Microsoft executives said they would consider eliminating support for Shortcuts in Explorer if enough users requested it. But today, another group of students claim to have discovered an unrelated security hole that could also allow hackers to access files on users' computers.

The company could run into new security problems when it releases Internet Explorer 4.0 later this year, which will be even more thoroughly integrated with its operating systems.

"I would say that you have to seriously question the integrity of Internet Explorer at this point because this was such a big hole," said Stephen Cobb, director of special projects at the National Computer Security Association. "Microsoft's statement that they do a lot of testing is worrying, because if they did a lot of testing and didn't find this problem, their testing is very flawed."

Microsoft says that its technologies have been singled out for criticism, while the security risks of other executable code, including plug-ins that work with Navigator and Java applets, have been ignored.

"This is the big delusion that is so pervasive," said Willis. "You can single out this [ActiveX] component architecture, but none of this stuff is safe."

Some analysts believe that more bugs are appearing in Microsoft's Internet technology simply because more people are scrutinizing it than any other company's products.

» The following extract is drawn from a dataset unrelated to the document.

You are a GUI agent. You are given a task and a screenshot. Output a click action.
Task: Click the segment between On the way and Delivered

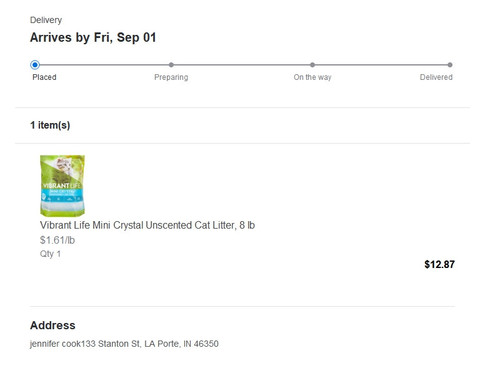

"They are held to a higher standard than the other guys," said Rob Enderle, a senior industry analyst at Giga Information Group. "It's not a case of them being less competent. It's that they are expected to be more competent because they have so much stuff out there."

To be sure, Java does not provide a complete protection against hacker attacks. (See related story)

Furthermore, some analysts say Java security is beginning to resemble that of ActiveX more and more. In the latest release of the Java Development Kit, developers can allow their applets to go outside the sandbox to perform certain tasks like reading or writing files to a hard disk. However, Java supporters say the technology will still provide tighter protections than ActiveX by limiting what an applet can do.

"The issue is whether you give them carte blanche access or you give developers constrained access," said Jeff Treuhaft, director of security platform and tools at Netscape.

The debate over Internet security risks will certainly rage on as long as the network is around. Fortunately, the majority of security holes have been discovered by hackers more intent on exposing the holes than maliciously exploiting them.

There are, of course, exceptions. Earlier this year, several adult Web sites tricked thousands of users into downloading a special program that surreptitiously made expensive long distance calls to Moldova. The program worked with any Web browser.

Security experts are critical of vendors who downplay security breaches because they haven't been widely abused by unscrupulous hackers. Even if no one's computer is actually hurt by a security hole, companies have to spend time and money to patch up their systems, said Cobb of NCSA referring to Microsoft's actions following the IE Shortcuts glitch.

"It's difficult [for Microsoft] to weasel its way out with the 'it does no damage' excuse, because systems administrators are already looking at a big cost hit," he said.